Slim Pickins. (I think he toured with Willie Nelson in the late 70’s😂)
I’m thinking it might be a good idea to pull the Kotkaniemi move on one of the RFA’s: offer more than their worth on a one year deal and then, because of team control, sign then to a reasonable salary after. Pierre Luc-Dubois and Yegor Sharangovich seem to be prime candidates for this ploy although the draft pick hit would be steep for the former.
There’s a lot of good RFAs this season, but the draft compensation is going to be pretty hefty. I wouldn’t mortgage the Caps’ 2024 first round pick at this point, just because you don’t know how well the team is going to do. I’d be more willing to hang onto that pick until at least the trade deadline so you can get an impactful player in a trade.
Now, if the Caps are sitting at the 8th pick and they want to get a younger player that can contribute now, do they consider trading that pick for a player like Alex DeBrincat?
I would not look at signing any top free agents until 3-4 years from now. Lets just get through this oh so important record, not make the playoffs for several years thus getting high draft picks and then after Ovie retires amd with a new young coach and playing younger players sign a UFA, if needed, for leadership, playoff experience or soring but save the bucks now and the draft picks.
Rinse and repeat
Would love to have DeBrincat and, yes, if Mitchkov is off the board I’d take that trade although I doubt it would be offered straight up. He’s young and he’s a proven commodity. The question is who do we move out of his way so he becomes a top offensive player on our team?
Dont want anyone over 30 and not willing to pay what any of those guys are going to be asking for in terms of salary or years. Do what the Gm did last year…..sign players off the waiver wire or scrap heap on the cheap. Or novel idea….PLAY THE ROOKIES!!
Great analysis Justin. Current Free Agent market is sparse indeed! I would consider the Caps’ offseason as a major bust if they bring in ANY of the Free Agents on this list.
Like many comments on this line, Caps have a glorious opportunity to deploy their own, home-grown talent.
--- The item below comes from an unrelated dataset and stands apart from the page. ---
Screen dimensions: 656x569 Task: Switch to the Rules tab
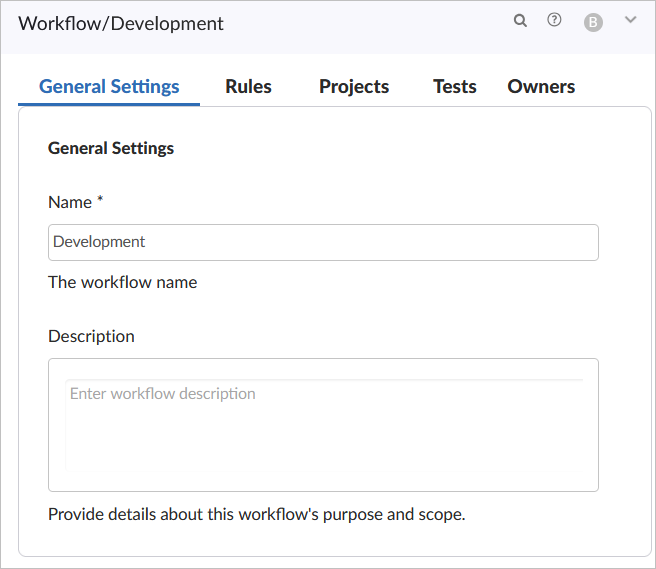click(248, 86)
On the Ice, and Behind the Bench!
Sparse indeed, “Prevent”. We are going through all of the options for fortifying the top six (as noted by Mac) and it’s becoming pretty clear that a trade will be the only way to go this summer.
Bertuzi Wilson BecK M on same team 😍
Barbashev is the only UFA worth looking at (depending on term he wants). More need on D, someone with the ability to clear the crease and work the boards. NHL network profiled the VGK’s Ds as one of reasons they are moving on – they are all BIG. If not, let the rookies play and see what develops.